PALERMO – Un nuovo gesto d’amore per i piccoli pazienti dell’ospedale Di Cristina. Grazie alla solidarietà dell’associazione Vivi Sano onlus, di Banca Nuova e del Rotary Club il giardino dell’ospedale è stato ricoperto da nuovi giochi in legno, tra cui un’altalena. E così, a pochi giorni dalla consegna della ludoteca da parte degli attori Salvo Ficarra e Valentino Picone attraverso la Onlus Maredolce, è stata donata un’ulteriore ventata di allegria ai bimbi costretti a trascorrere le loro giornate all’Ospedale dei Bambini.

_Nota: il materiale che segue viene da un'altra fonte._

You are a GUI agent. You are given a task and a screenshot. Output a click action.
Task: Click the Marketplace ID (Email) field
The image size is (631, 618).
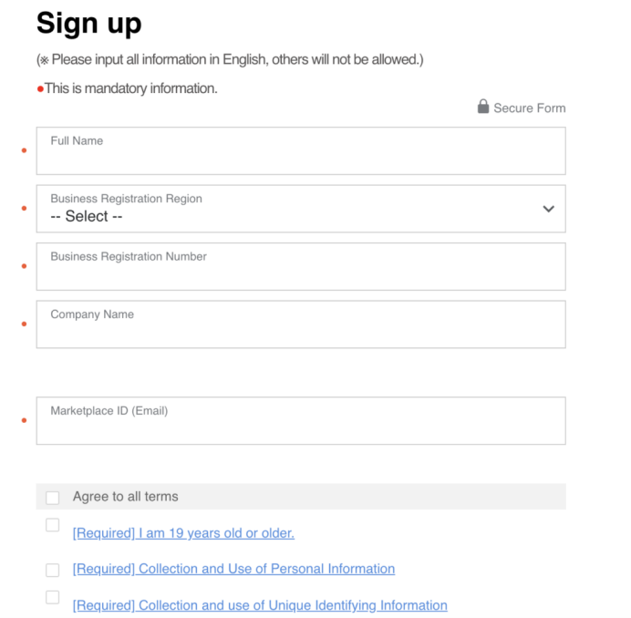click(301, 421)
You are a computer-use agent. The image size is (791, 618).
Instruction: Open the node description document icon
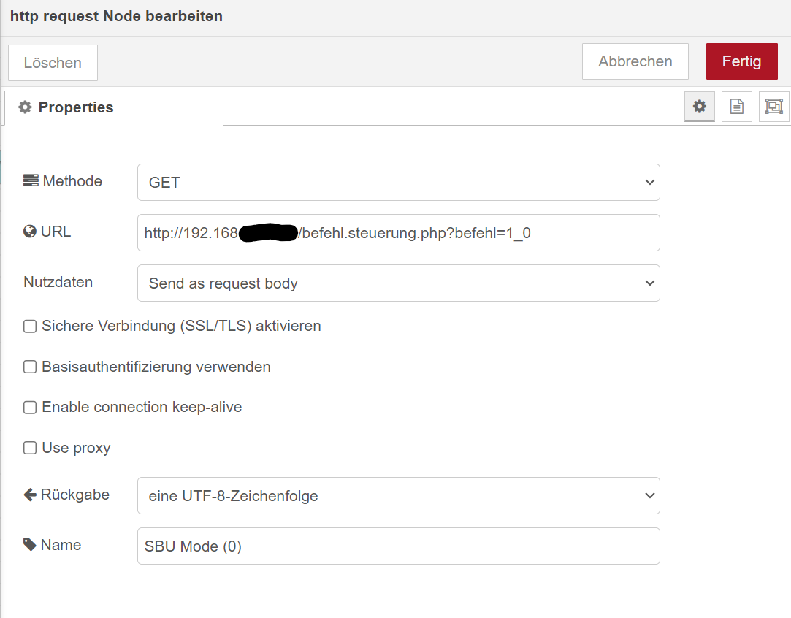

Il progetto di solidarietà della Vivi Sano onlus, che si occupa di assistenza socio-sanitaria e nelle prossime settimane sarà esteso anche alle unità operative, prevede anche la riparazione di alcuni giochi già presenti nel giardino, coinvolto dai lavori di ristrutturazione in corso nell’ospedale. I nuovi giochi sono stati consegnati questa mattina alla presenza del commissario straordinario dell’Arnas Civico, Carmelo Pullara, del direttore amministrativo, Duilia Martellucci, del direttore sanitario del Di Cristina, Giorgio Trizzino, dell’amministratore delegato di Vivi Sano Onlus, Daniele Giliberti, del direttore generale di Banca Nuova, Umberto Seretti, e del presidente del Rotary Club Palermo e Monreale, Rosario Dell’Oglio.
“Siamo molto felici – tiene a precisare il commissario straordinario dell’Arnas Civico, Carmelo Pullara – e accogliamo un’altra volta con piacere e soddisfazione il contributo di coloro che operano nel sociale. Li ringraziamo inoltre per avere deciso di affiancarci nell’azione di umanizzazione dell’ospedale anche in una fase di ristrutturazione”. “Con la donazione dei giochi al Di Cristina – aggiunge Salvatore Amato, presidente di Vivi Sano Onlus – prosegue l’attività di educazione alla salute, di cura degli spazi pubblici e del bene comune lanciata dall’associazione, che culminerà nella presentazione del progetto ‘Il Parco della Salute’, uno spazio in città di pubblica fruizione dedicato alla pratica dell’attività ludico-motoria per bambini e alla pratica sportiva per la terza età”.